Stored items

..............................

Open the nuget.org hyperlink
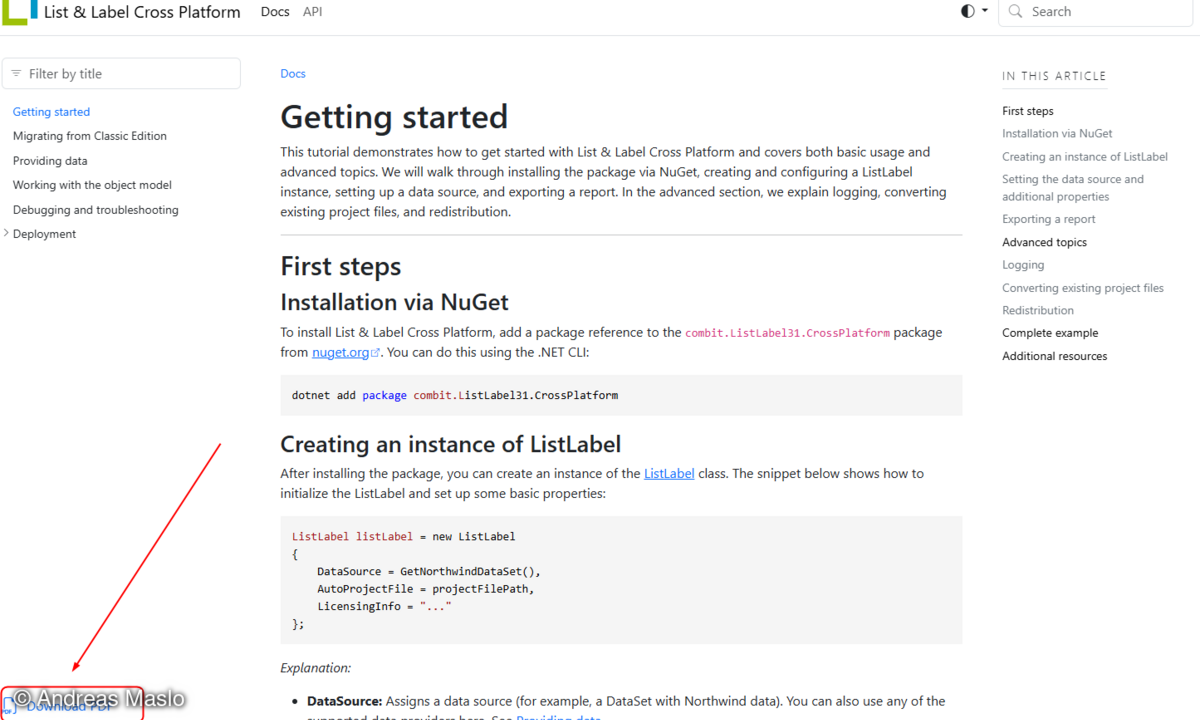The image size is (1200, 720). click(340, 353)
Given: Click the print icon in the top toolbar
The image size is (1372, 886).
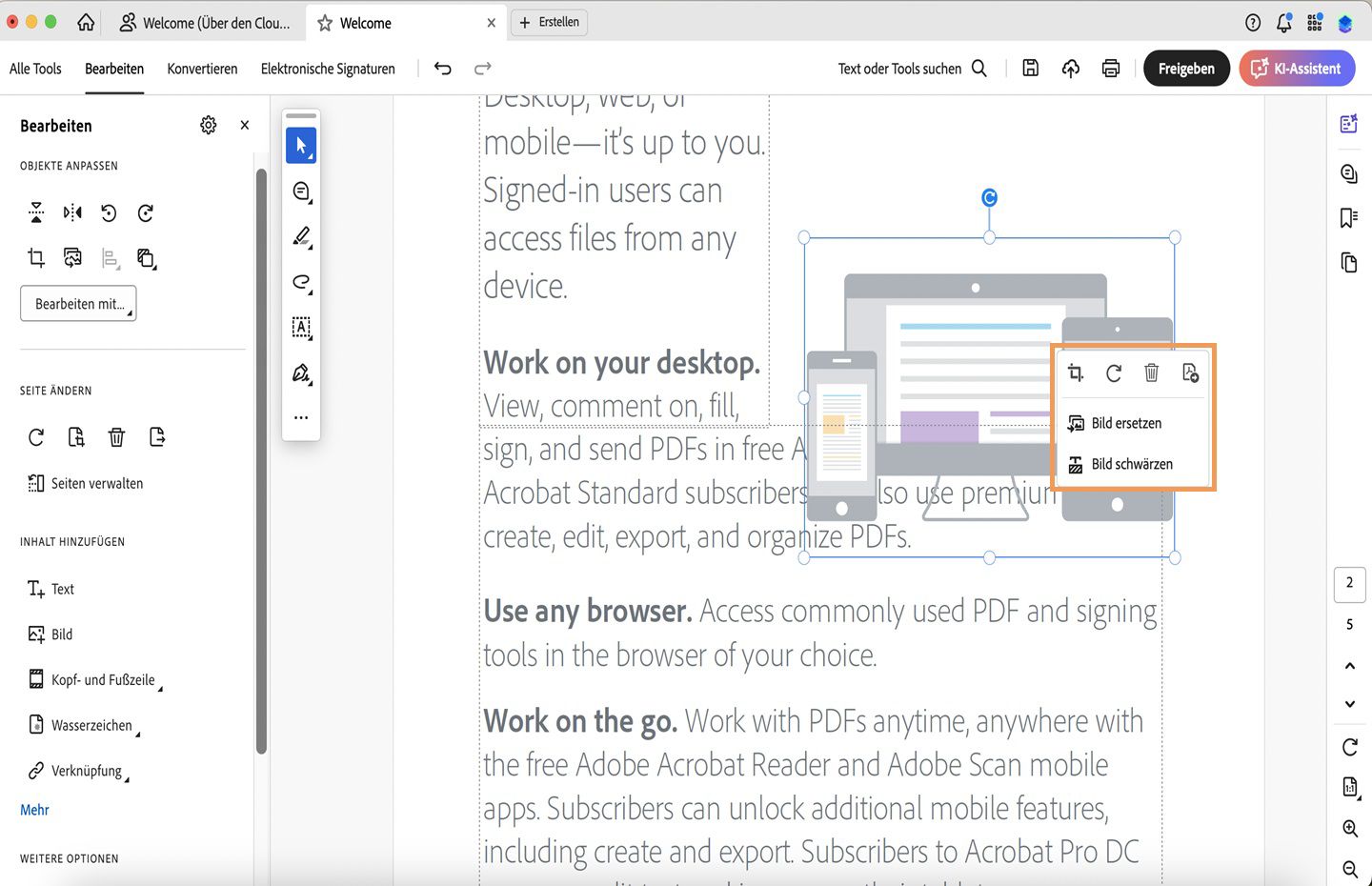Looking at the screenshot, I should [x=1110, y=68].

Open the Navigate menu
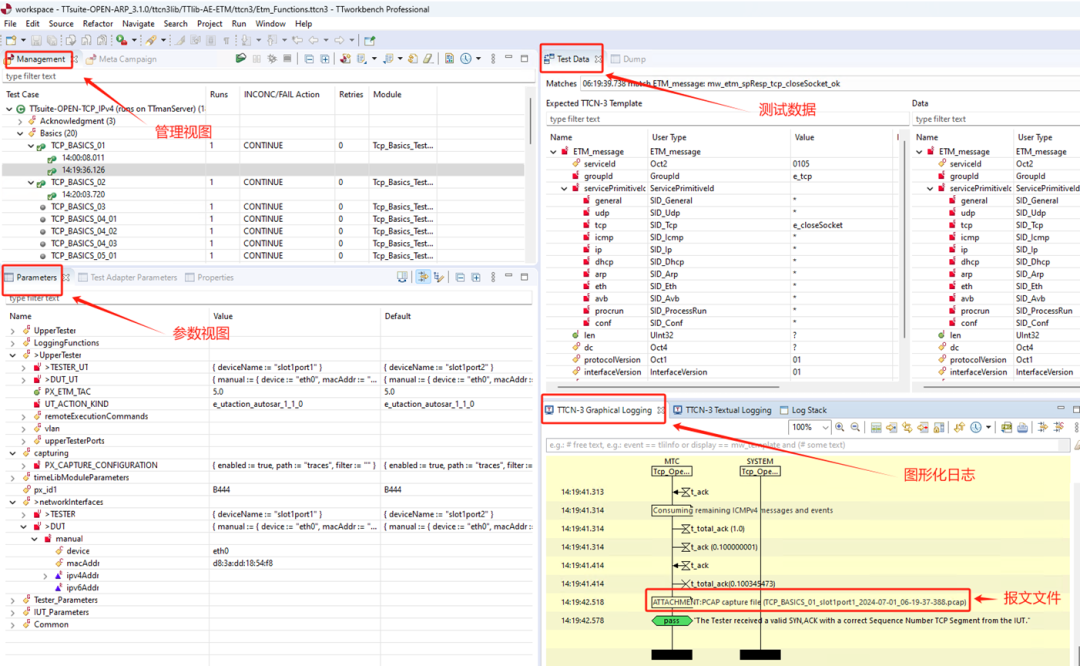[138, 23]
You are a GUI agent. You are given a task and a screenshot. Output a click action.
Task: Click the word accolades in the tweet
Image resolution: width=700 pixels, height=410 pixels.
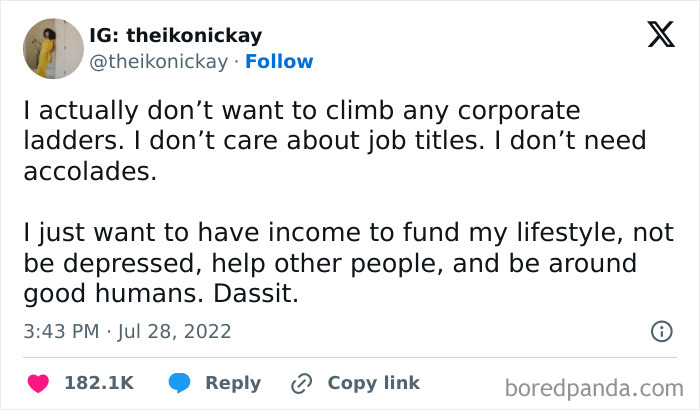click(90, 171)
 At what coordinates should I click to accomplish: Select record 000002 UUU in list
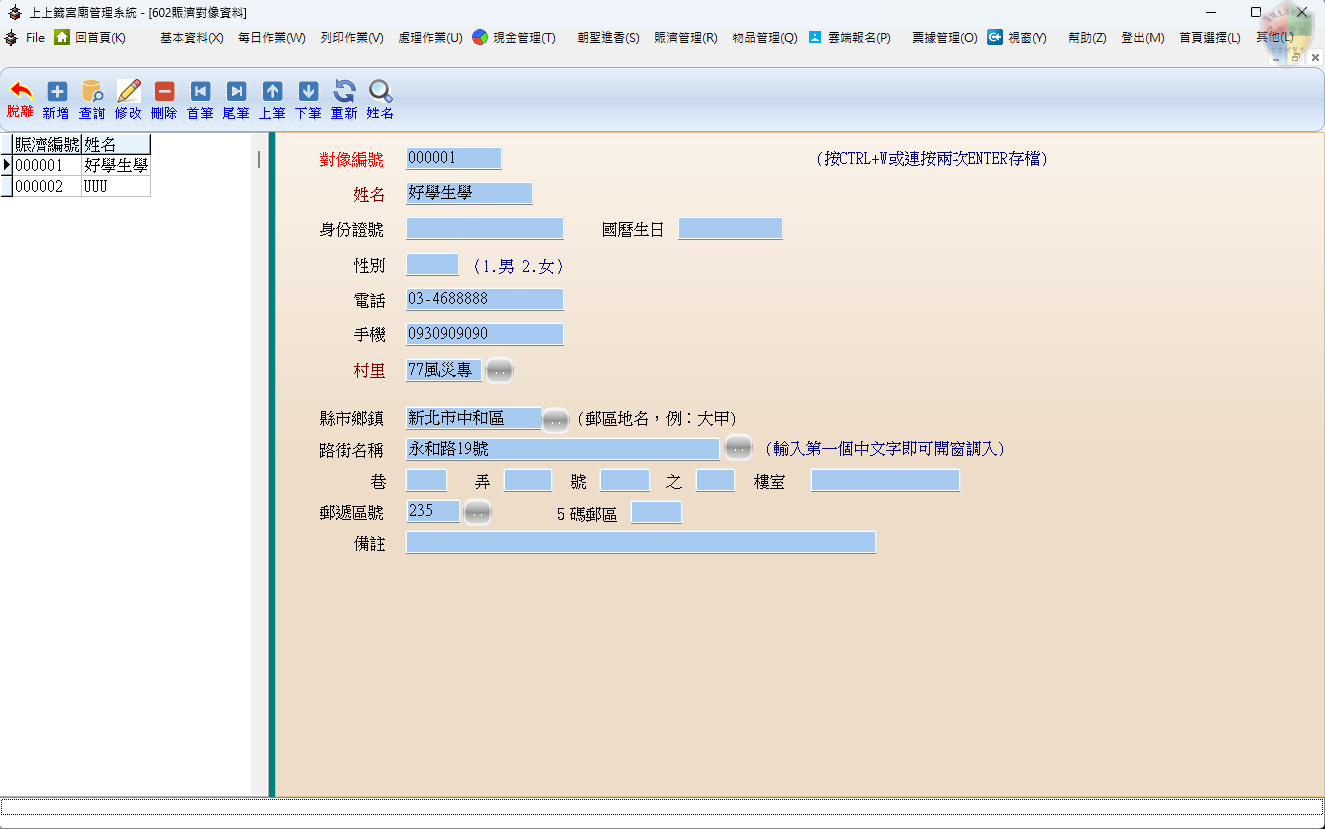[80, 186]
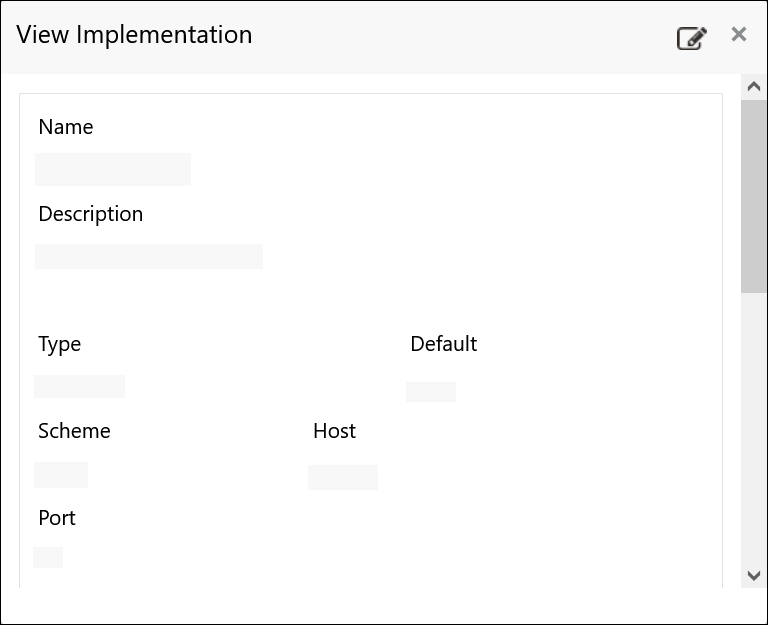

..............................

__Exercise objective__:
Give again, word for word, every line from the top of the entries above to the line holding "Task: Click the word accolades in the tweet", both included. Leave the pictures out.

__Reply__:
Open the nuget.org hyperlink
The image size is (1200, 720). click(340, 353)
Given: Click the print icon in the top toolbar
The image size is (1372, 886).
Looking at the screenshot, I should [x=1110, y=68].

Open the Navigate menu
[138, 23]
You are a GUI agent. You are given a task and a screenshot. Output a click action.
Task: Click the word accolades in the tweet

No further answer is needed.